A dataflow is a collection of entities (entities are similar to tables) that are created and managed in environments in the Power Apps service. You can add and edit entities in your dataflow, as well as manage data refresh schedules, directly from the environment in which your dataflow was created.
Once you create a dataflow in the Power Apps portal, you can get data from it using the Common Data Service connector or Power BI Desktop Dataflow connector, depending on which destination you chose when creating the dataflow.
There are three primary steps to using a dataflow:
- Author the dataflow in the Power Apps portal. You select the destination to load the output data to, the source to get the data from, and the Power Query steps to transform the data using Microsoft tools that are designed to make doing so straightforward.
- Schedule dataflow runs. This is the frequency in which the Power Platform Dataflow should refresh the data that your dataflow will load and transform.
- Use the data you loaded to the destination storage. You can build apps, flows, Power BI reports, and dashboards or connect directly to the dataflow’s Common Data Model folder in your organization’s lake using Azure data services like Azure Data Factory, Azure Databricks or any other service that supports the Common Data Model folder standard.
The following sections look at each of these steps so you can become familiar with the tools provided to complete each step.
Create a dataflow
Dataflows are created in one environment. Therefore, you will only be able to see and manage them from that environment. In addition, individuals who want to get data from your dataflow must have access to the environment in which you created it.
- Sign in to Power Apps, and verify which environment you’re in, find the environment switcher near the right side of the command bar.
2. On the left navigation pane, select the down arrow next to Data.
3. In the Data list, select Dataflows and then select New dataflow.
4. On the Select load target page, select the destination storage where you want entities to be stored. Dataflows can store entities in Common Data Service or in your organization’s Azure Data Lake storage account.

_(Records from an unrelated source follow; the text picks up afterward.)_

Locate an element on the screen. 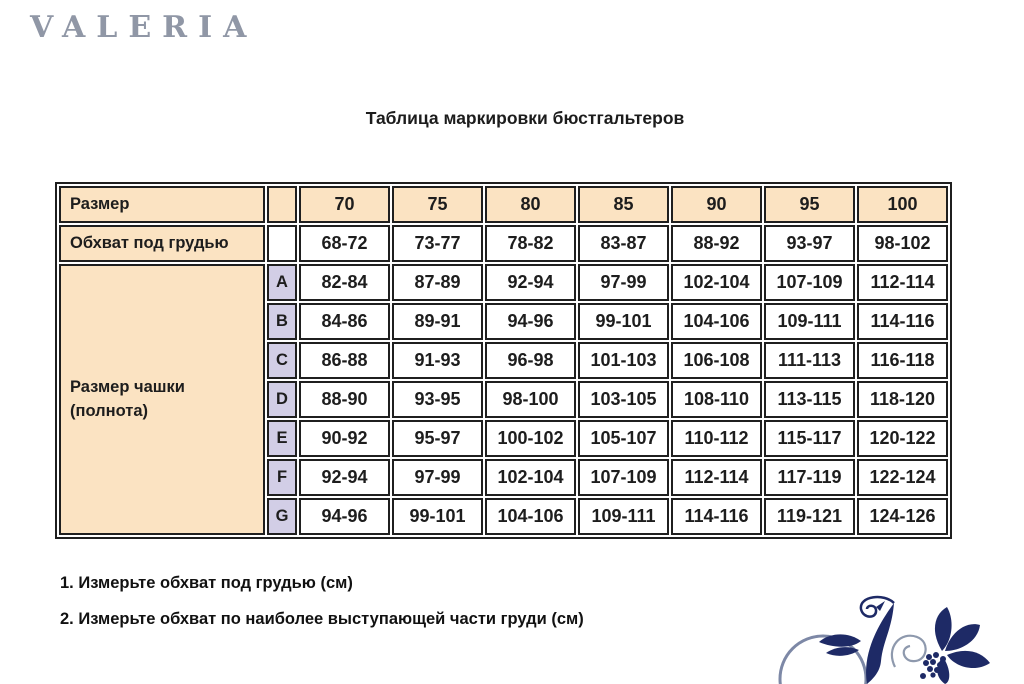 The height and width of the screenshot is (684, 1024). cell-value: 124-126 is located at coordinates (902, 516).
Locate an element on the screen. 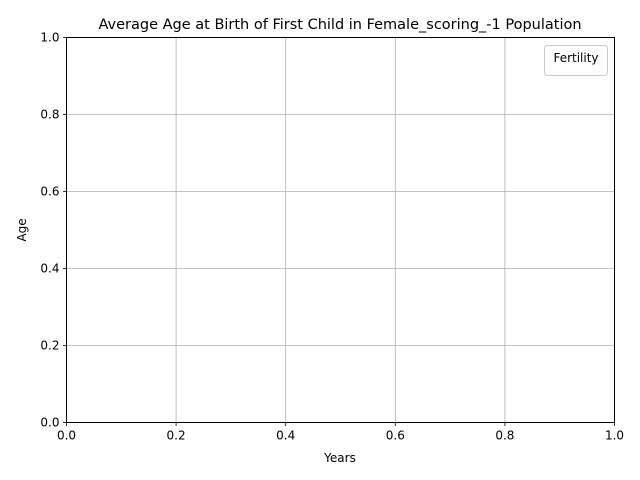  legend: Fertility is located at coordinates (576, 60).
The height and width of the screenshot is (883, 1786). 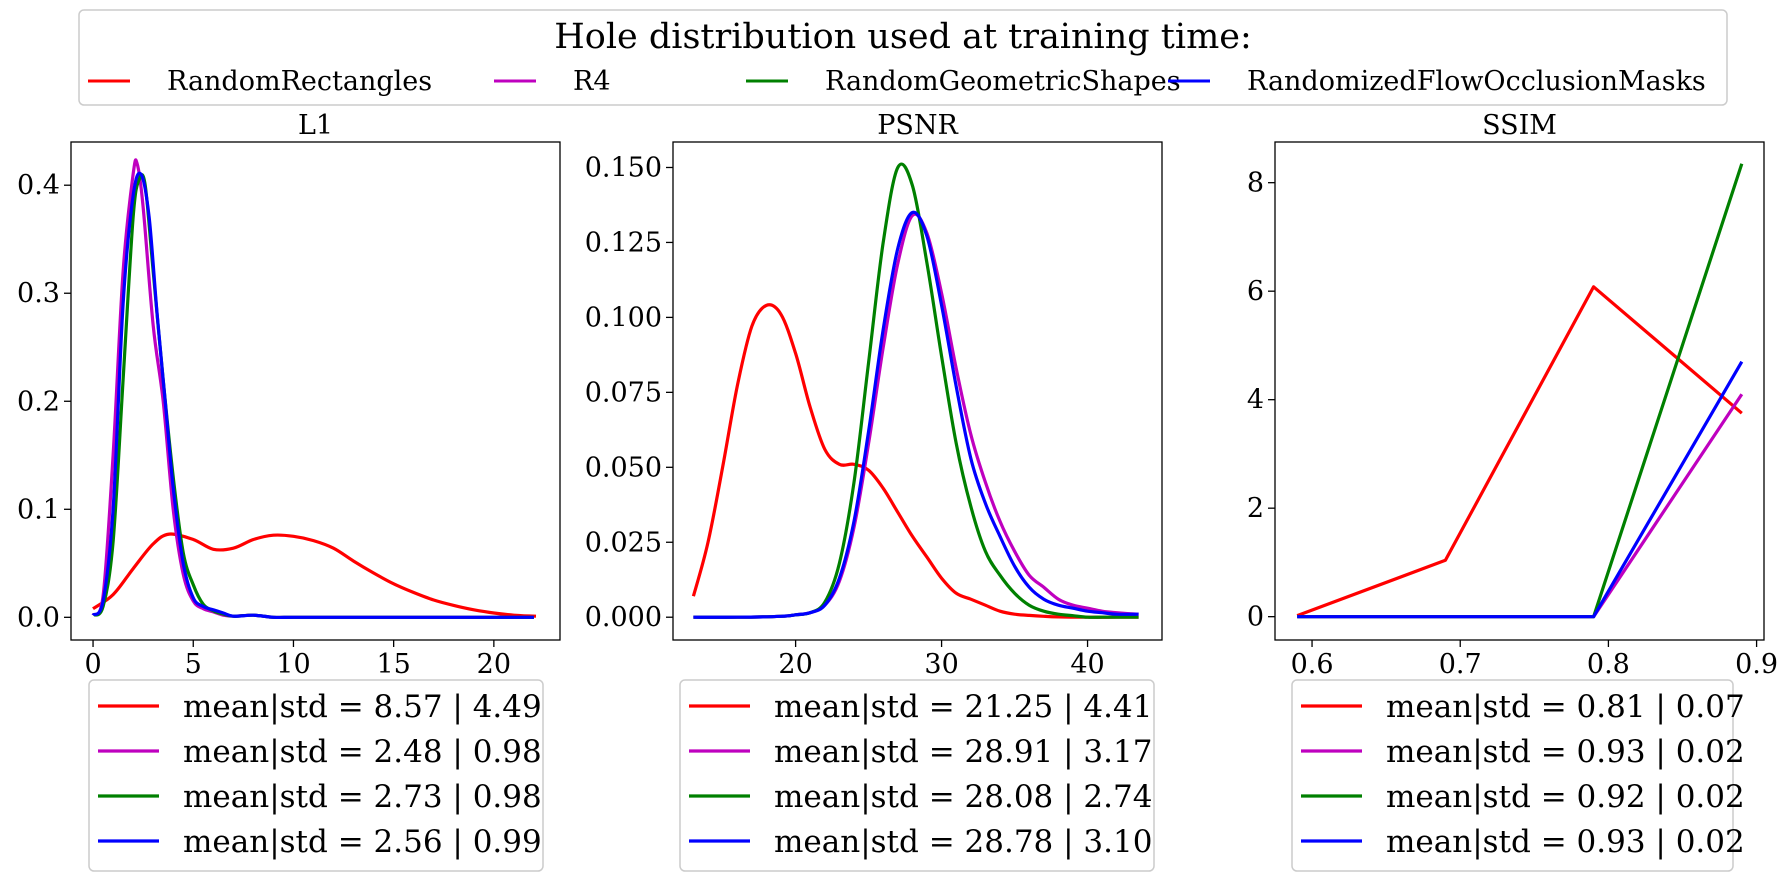 I want to click on x-tick-label: 30, so click(x=941, y=664).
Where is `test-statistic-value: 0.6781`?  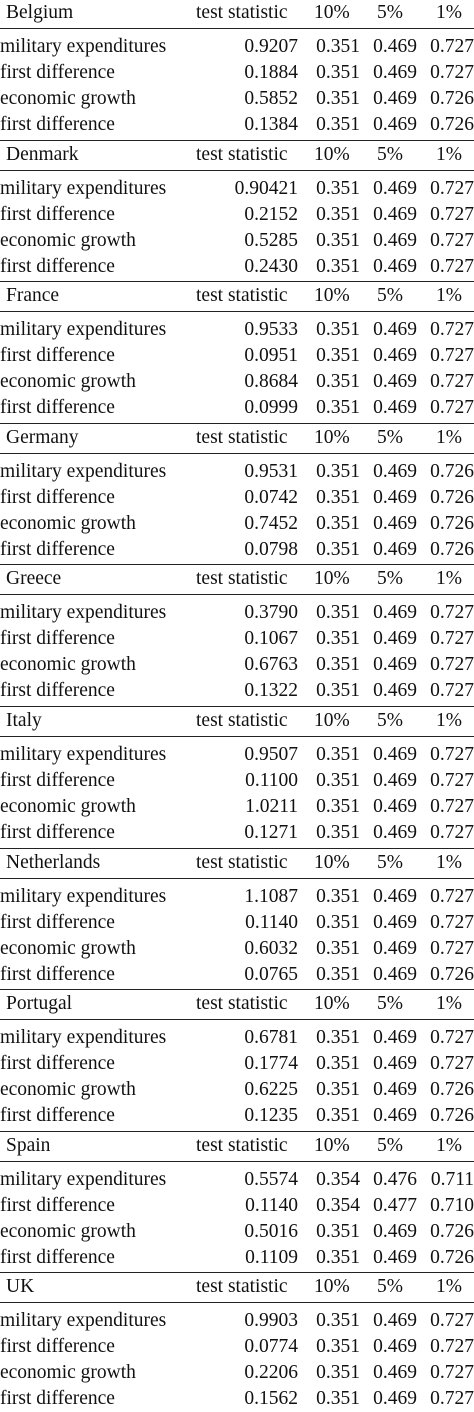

Once you select a destination to load data to, enter a Name for the dataflow, and then select Create.
5. On the Choose data source page, select the data source where the entities are stored, and then select Create. The selection of data sources displayed allows you to create dataflow entities.
6. After you select a data source, you’re prompted to provide the connection settings, including the account to use when connecting to the data source.
7. Once connected, you select the data to use for your entity. When you choose data and a source, the Power Platform Dataflow service will subsequently reconnect to the data source in order to keep the data in your dataflow refreshed, at the frequency, you select later in the setup process.
Now that you’ve selected the data to use in the entity, you can use the dataflow editor to shape or transform that data into the format necessary for use in your dataflow.
Dataflows and the Common Data Model
Dataflows entities include new tools to easily map your business data to the Common Data Model, enrich it with Microsoft and third-party data, and gain simplified access to machine learning. These new capabilities can be leveraged to provide intelligent and actionable insights into your business data. Once you’ve completed any transformations in the edit queries step described below, you can map columns from your data source tables to standard entity fields as defined by the Common Data Model. Standard entities have a known schema defined by the Common Data Model.
For more information about this approach, and about the Common Data Model, see The Common Data Model.
To leverage the Common Data Model with your dataflow, select the Map to Standard transformation in the Edit Queries dialog. In the Map Entities screen that appears, select the standard entity that you want to map.
When you map a source column to a standard field, the following occurs:
- The source column takes on the standard field name (the column is renamed if the names are different).
- The source column gets the standard field data type.
To keep the Common Data Model standard entity, all standard fields that are not mapped get Null values.
All source columns that are not mapped remain as is to ensure that the result of the mapping is a standard entity with custom fields.
Once you’ve completed your selections and your entity and its data settings are complete, you’re ready for the next step, which is selecting the refresh frequency of your dataflow.
Set the refresh frequency
Once your entities have been defined, you’ll want to schedule the refresh frequency for each of your connected data sources.
- Dataflows use a data refresh process to keep data up to date. In the Power Platform Dataflow authoring tool, you can choose to refresh your dataflow manually or automatically on a scheduled interval of your choice. To schedule a refresh automatically, select Refresh automatically.
- Enter the dataflow refresh frequency, start date, and time, in UTC.
- Select Create.